MCSI INc. (MXB) is a recent spinoff from Morgan Stanley (MS). The company has been trading since November as its own unit but is still under the shadow of Morgan who holds 100 million shares of the company. As MXB released its quarterly report, there was a simultaneous announcement by Morgan Stanley that it will sell roughly half of its remaining shares. The news was met with frustration as current shareholders sold in front of the glut of supply that will hit the market in the form of Morgan Stanley’s shares.

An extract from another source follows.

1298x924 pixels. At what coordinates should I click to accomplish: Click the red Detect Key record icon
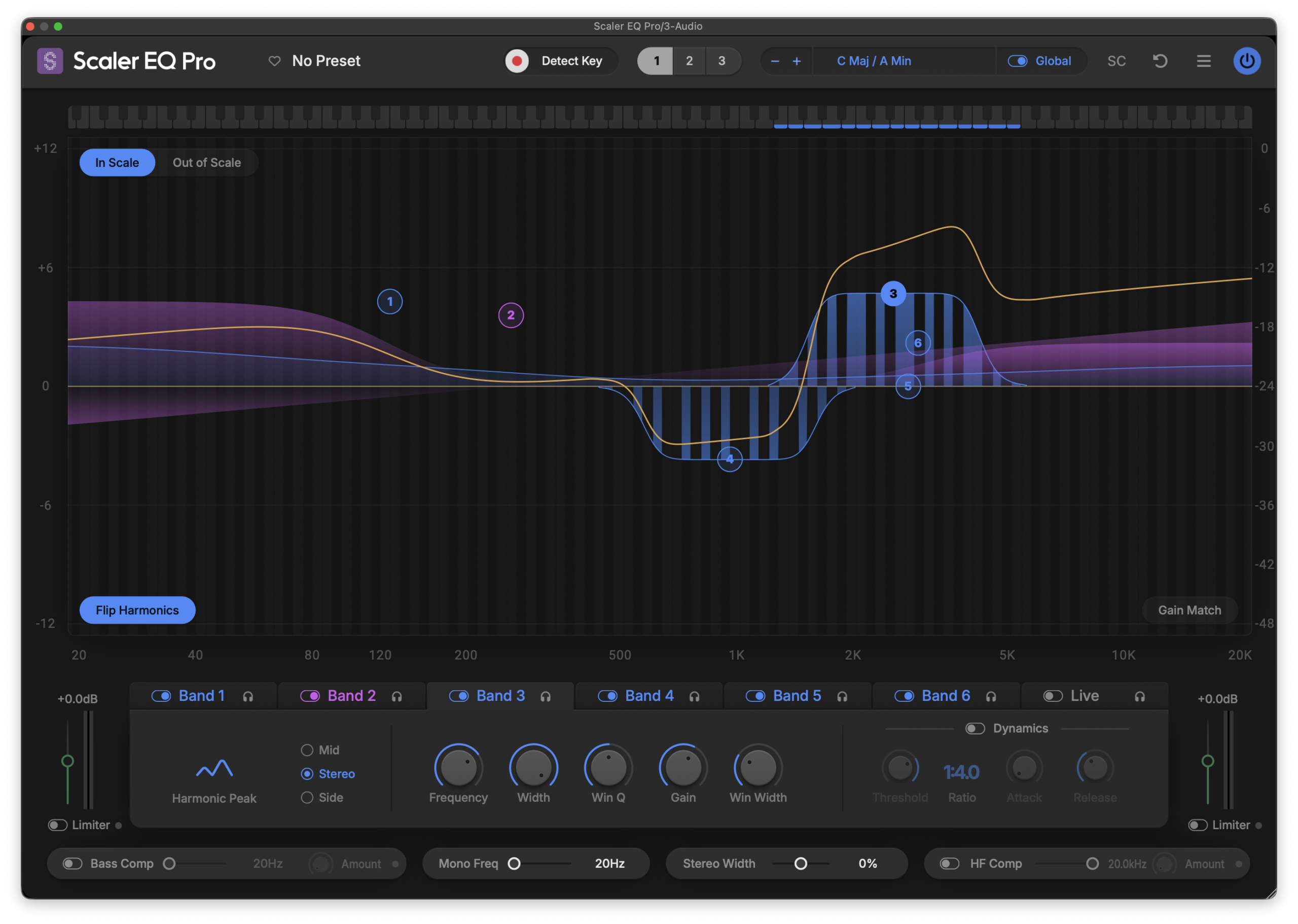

The earnings report by itself was not a significantly negative piece. Revenue continues to grow albeit relatively slower due to a challenging equity environment. The majority of the company’s revenue is tied to MCSI’s indices which are licensed to ETFs as well as individual mutual funds. At this point assets within those ETFs continue to grow but the growth comes primarily from new capital being allocated to these ETFs and not to a large degree from actual capital gains within those funds. A global recession and an environment that is not at this point rewarding those who diversify will likely continue to be a headwind that will make growing capital under management quite a challenge.
Currently the stock is trading at a healthy multiple of a bit over 30 times this years expected earnings. The bull camp points to strong historical earnings growth and expects the trends to remain intact. The bear camp will likely look to the separation from Morgan Stanley as a weakness as the company will need to stand on its own legs without the benefit of the talented experienced management team at MS, not to mention the resources the company had at its disposal. Debt levels continue to weigh on the company as evidenced by its interest expense line item, and the fact that the parent company is selling such a large piece of its holdings is certainly not a ringing endorsement.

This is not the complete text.